Cultural pressures largely contribute to this as cited in an ethnology entitled “African Friends and Money Matter” by David Maranz:

Not only does family loyalty gum up African governments, it can hobble the careers and limit the achievements of individual Africans…A continent-wide survey of family studies has found that kinship squabbles thwart the individual’s initiative and creativity and interfere with his efficiency. (Harden, B. 1990. Africa: Dispatched from a fragile continent. New York, NY; W.W. Norton.

All of this lends itself to the challenge of development in third-world Africa.

We also played sports with the girls, which was like watching people play handball with hooves. Girls are not used to playing sports here because while their brothers go play soccer, girls are bound by household chores and the rearing of younger siblings. The girls had fun, though and were more concerned with having a good time and winning than silly rules like having to dribble in basketball. A competitive game of red-light green-light left me trying to catch cheaters as I was being charged by 50 teenage girls. And they hated being caught. Hilarious and mildly chaotic, sports were a highlight of this Camp GLOW.

At each camp, we also had an ongoing question box or “boîte des questions” so that girls could ask any questions that came up throughout the week and various sessions. Each day we would read the questions out loud and respond to them in an open-dialogue form. Some questions were comical – i.e. “Are Rich and Patrick married? If yes, do they have kids already?” (Rich and Patrick are two very cute Peace Corps volunteers who many girls developed crushes on). And some were more upsetting: “Is it ok for my brother to have sex with me?” The anonymity of the question box allowed girls to get answers to questions they might otherwise be too shy to ask. And it is questions like the latter that remind me that what we’re doing is important.

The overnight camp in Parakou was hosted at the University of Parakou and gave the girls the opportunity to have a computer session. For many of the girls, it was the first time they had ever been in the city, the dormitories were the first two-story building they’d ever seen and we had to have a little lesson on how to use a toilet, primarily the flushing part. Thus, you can imagine their bewilderment when face to face with a 17-inch Hewlett-Packard monitor. It was a fun session as we watched them scan and poke at the keyboard as they typed their names in Word. It sounded like a flock of chickens came in and began searching for grain in the keyboards. Or, like my dad was in the room working on a word document. It made me think of how fortunate we are as Americans: at 9 years old, I had computer lab with keyboard tests (which we all cheated on by slouching in our plastic chairs) and the Oregon Trail. At their age, when they are trying to find the space bar, I was typing 10-page reports likely researched in part on the Internet. The differences are hard to wrap your head around sometimes.

One of the best parts of playing a role in these two Camp GLOWs was watching the girls grow and evolve, even over the short period of time we were together. The girl who started out shy and soft-spoken became an active participant in sessions and spoke with confidence. All of them had a Rosie-the-Riveter “We Can Do It” sass by the time we left. All of this gave me confidence that these girls were going to go out and do something; that despite all the challenges that being a Beninese girl brings, they will overcome.

# DATA SUPPLIED
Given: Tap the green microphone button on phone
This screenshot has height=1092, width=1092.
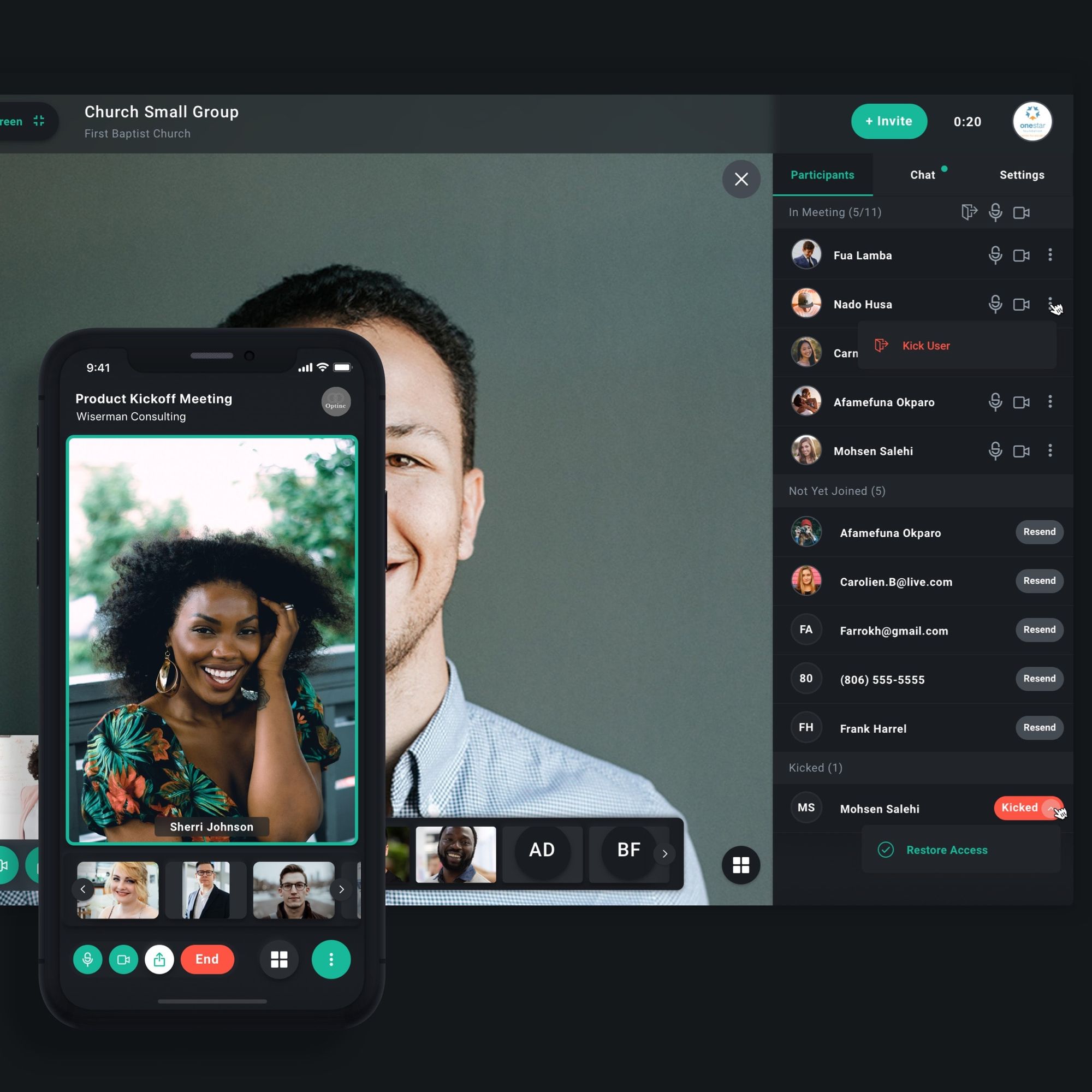Looking at the screenshot, I should 87,959.
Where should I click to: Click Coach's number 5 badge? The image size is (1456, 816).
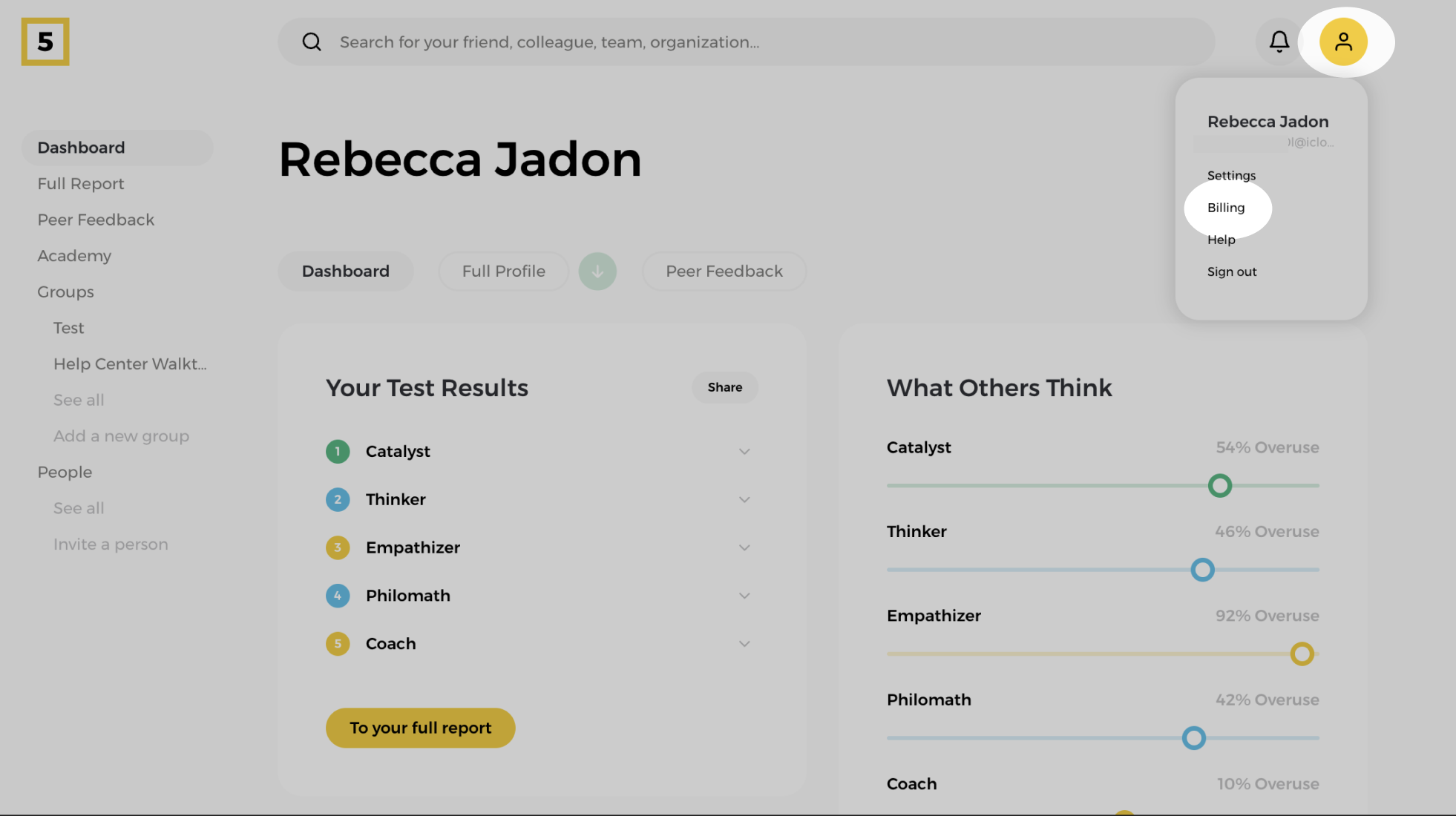[x=338, y=644]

# EXERCISE TASK A
Rewrite the stretch of the Camp GLOW passage from "Not only does" through "NY; W.W. Norton.", putting "clan loyalty" in place of "family loyalty".
# EXERCISE TASK B
According to the Camp GLOW passage, why are the girls not used to playing sports?
# EXERCISE TASK C
Where was the overnight camp in Parakou hosted, according to the Camp GLOW passage?
Rely on the Camp GLOW passage alone.

# FINAL RESULT A
Not only does clan loyalty gum up African governments, it can hobble the careers and limit the achievements of individual Africans…A continent-wide survey of family studies has found that kinship squabbles thwart the individual’s initiative and creativity and interfere with his efficiency. (Harden, B. 1990. Africa: Dispatched from a fragile continent. New York, NY; W.W. Norton.

# FINAL RESULT B
While their brothers go play soccer, the girls are bound by household chores and the rearing of younger siblings.

# FINAL RESULT C
At the University of Parakou.